I sat down this weekend to do some recreational mathematics with a friend.  Maybe you know him; his name is Justin Aion.  He writes a pretty cool blog over at Re-Learning to Teach.

I made it a goal of mine this year to work on some geometry for a few reasons.  First, I’m not that great at it.  Second, the students at our school historically struggle with it as well.  Two of the problems we chose were from the Five Triangles blog.  And to be completely honest, I sucked.  I sucked a lot.  I sat there for much of the Google Hangout drawing and drawing the figures and then writing down what Justin had eloquently discovered.  And then nodding in agreement. Here are pictures of Justin’s and my respective work:


Then we decided to work on something I thought was more my cup-o-mathematics tea.  Turning to the Math Forum, we tried this weeks scenario for Trig/Calculus.  How silly of me to assume that since this is just the beginning of the school year, perhaps the task could be solved using Algebra.  Of course Justin busted out the calculus seamlessly and like a pig in numerical-feces, excitedly worked his way to viable solution. (It turns out that applying algebra to this problem was not as straight forward as it might have seemed.) Again, I felt defeated by the mathematics.

The point here is that doing math that’s unfamiliar is hard.   Thinking deeply about problems is hard work.  Applying previous knowledge to a new situation is also taxing.  What I really took away from hours of difficult mathematics was an empathy for the anxiety of many of my students when I ask them to do the same.  It is disingenuous of me to expect my students to persevere through problems if I’m not willing to do the same.  So, I’m committing to being uncomfortable, mathematically, and I will get better.  My geometry skills will improve, and perhaps I’ll be able to revisit my long lost calculus pals, derivative and integral.  The important thing is that I’m willing to try and willing to fail.   In the long run, I think my students will benefit, and I know that I will as a teacher.
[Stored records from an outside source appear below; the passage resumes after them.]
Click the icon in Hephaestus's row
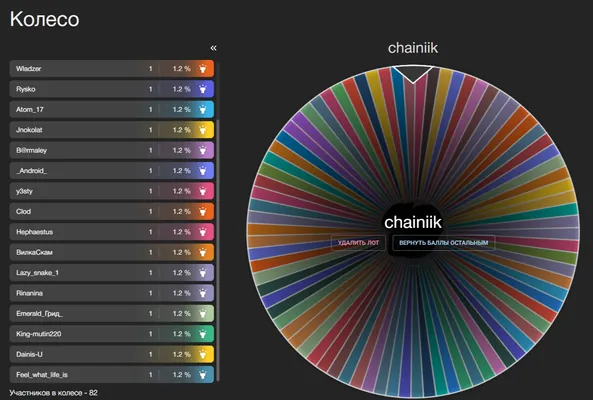 (x=203, y=232)
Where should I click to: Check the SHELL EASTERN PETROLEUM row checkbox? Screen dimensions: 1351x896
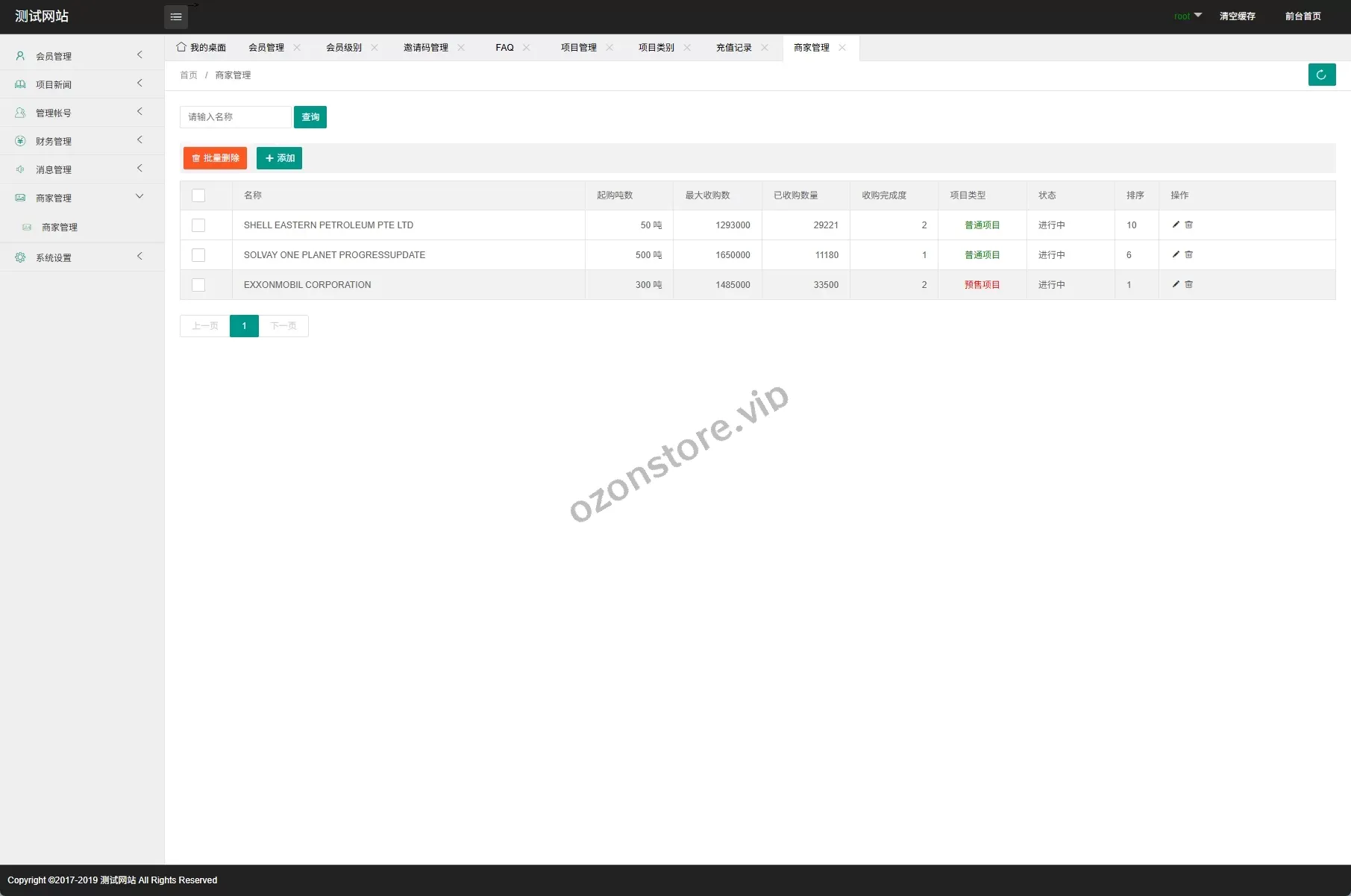click(x=198, y=225)
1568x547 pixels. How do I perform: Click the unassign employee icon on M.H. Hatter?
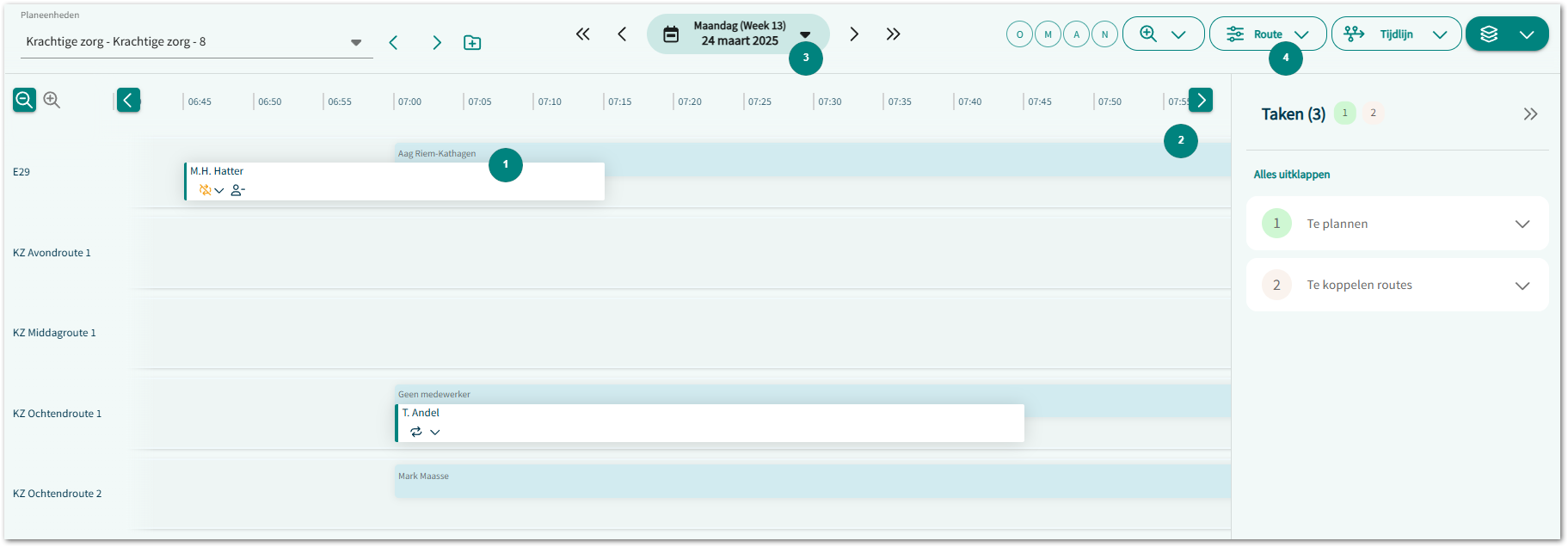pos(237,190)
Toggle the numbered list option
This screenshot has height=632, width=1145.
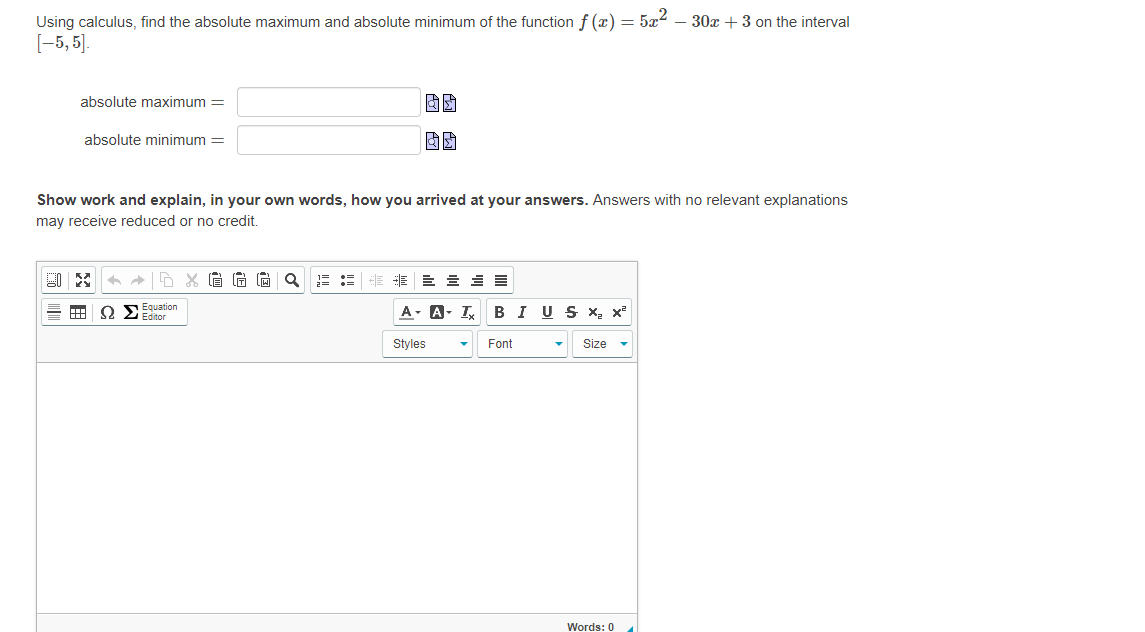(322, 281)
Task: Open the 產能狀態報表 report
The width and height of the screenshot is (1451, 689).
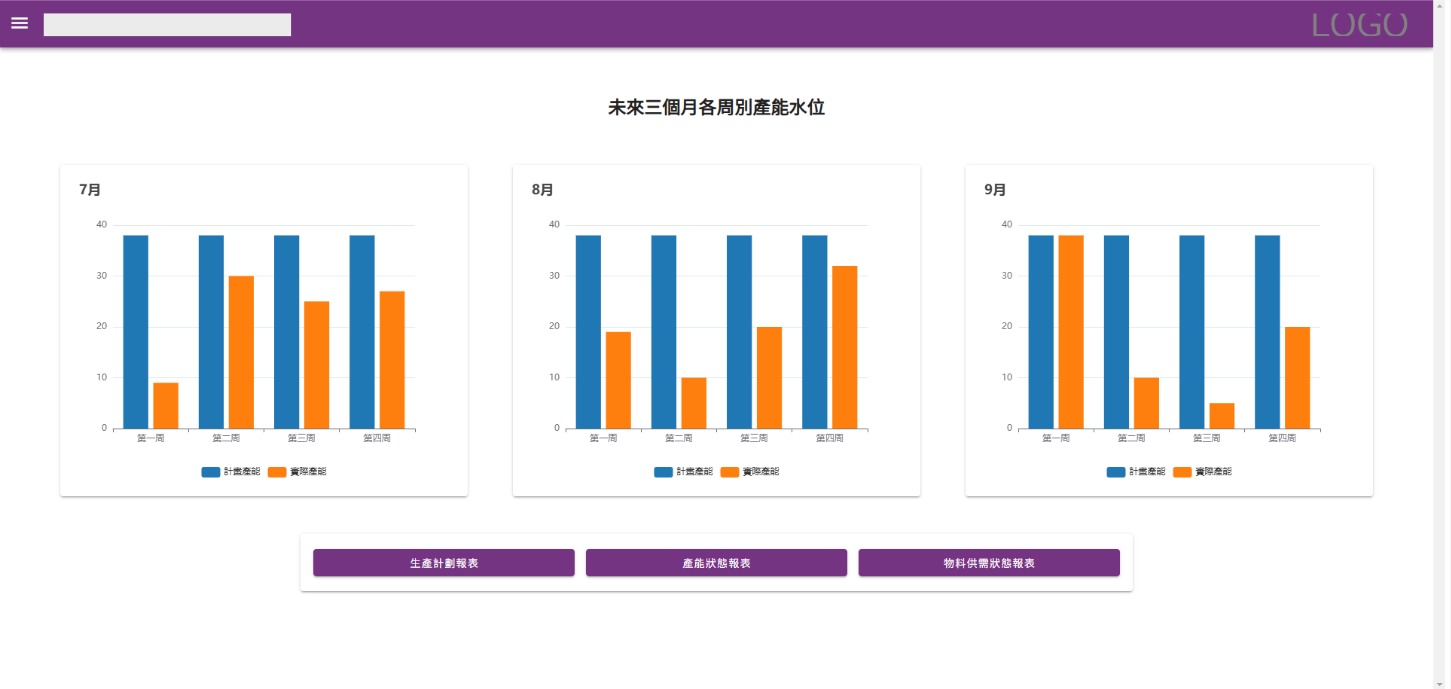Action: tap(716, 563)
  1. Nana says: “We teach best what is most difficult for us.” That said, you have taking giant leap up the educational ladder as your empathize with your students’ struggles. A greater danger is when the teaching of our subject area is “easy” for us, and we cannot understand why students struggle.

  2. As one of our former SFHS colleagues used to say: “There is no learning in the comfort zone and no comfort in the learning zone.” It is always a teaching challenge of being on that cusp between these two zones and knowing it. The awareness of this seems to come with ones knowledge of the concepts, a willingness to challenge or be challenged, and facilitating thought through preparation and questioning.

  3. Thanks for sharing! I hope to do more math myself this year too. I don’t know when he will be offering it again, but Justin Lanier has a great three week class for math teachers called Math is Personal where you get to explore a lot about your own relationship with doing mathematics.

  4. Reblogged this on the radical rational… and commented:
    I am currently reading Make It Stick, Peter Brown, et al. Chapter 6 states that we can sometimes experience the Curse of Knowledge (Eric Mazur)… The better you know something, the most difficult it becomes to teach it.

    It reminded me of Megan’s post – how we need to practice struggle as a reminder of how our students feel.